Estos días aflora la grosería, no el insulto inteligente

Escribo a veces sobre las palabras, a las que tanto debo y que tanta fascinación han ejercido siempre en mí. Cae uno en la cuenta, de repente, de que las palabras usan las palabras para explicarse. Ninguna otra ciencia o arte humanos se explica utilizándose a sí mismo. La pintura, la astrofísica y la poda de los almendros se explican con palabras, pero sólo las palabras se explican consigo mismas, en un laberinto infinito que tiene mucho de borgiano. Por eso no es tan raro que alguien dijera que su patria era su lengua (frase que se ha adjudicado, entre otros muchos, a María Zambrano, a Pessoa y a Juan Gelman), pero la realidad es que andamos todo el día dándoles vueltas a las pobres palabras y lógico es que, con lo torpes que somos, acabemos desgastándolas y abollándolas por todas partes.

Últimamente noto muy desmejorado, especialmente, el sublime negociado del insulto, tan vivo en otros tiempos y que se ha empobrecido muchísimo, lo que no es más que una señal, otra más, del empobrecimiento cultural que atravesamos. Sabemos que nuestros antepasados insultaban divinamente. Es muy conocido que Quevedo dominó ese arte quizás como nadie nunca más lo hizo, y que Schopenhauer publicó una obra sobre "el arte de insultar", pero hace ya mucho tiempo que hemos ido perdiendo ese arte, y ahora que se limita a unas cuantas palabras malsonantes, ya no tiene el insulto la prestancia, la fortaleza intelectual que una vez tuvo.

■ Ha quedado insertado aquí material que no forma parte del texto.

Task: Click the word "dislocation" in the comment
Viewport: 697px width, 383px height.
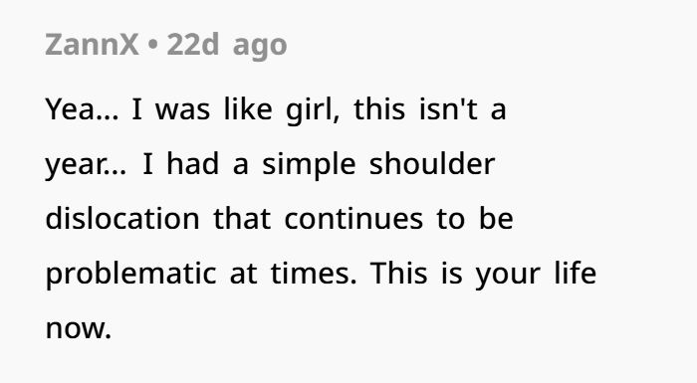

El insulto debe ser particular e intransmisible. Decir "cornudo" o "gilipollas" no es insultar, es una grosería, nada más. Insultar (que es de la misma familia que "asaltar", o sea, "caerle a uno encima") es una forma de herir definitiva, incurable. No debe salirse indemne de un insulto, porque el insulto, si es tal, te arranca un trozo de ti mismo y te quedas así, mutilado para los restos.

Sin embargo, todo eso lo hemos perdido. En estos días convulsos que estamos viviendo, con un enfrentamiento cada vez más tenso, aflora la grosería pero no el insulto inteligente (lo que no deja de ser un pleonasmo, porque todo insulto, para serlo, ha de ser inteligente). Todo lo resolvemos ahora con llamar "fascista" al contrario. Nos hemos llenado de repente de fascistas, están por todas partes y en todos los bandos, por sorprendente que parezca. En nuestro poco original desenfreno llamamos "fascista" a todo el mundo menos, curiosamente, a los fascistas, que a esos, tal vez por no ofenderles, les llamamos "ultras". Y así vamos, que no hay forma de entendernos los unos con los otros.

Deberíamos tener un taller para reparar las palabras, un sitio donde llevarlas y reponer lo que de ellas hemos estropeado. Como democracia, que casi nos la hemos cargado.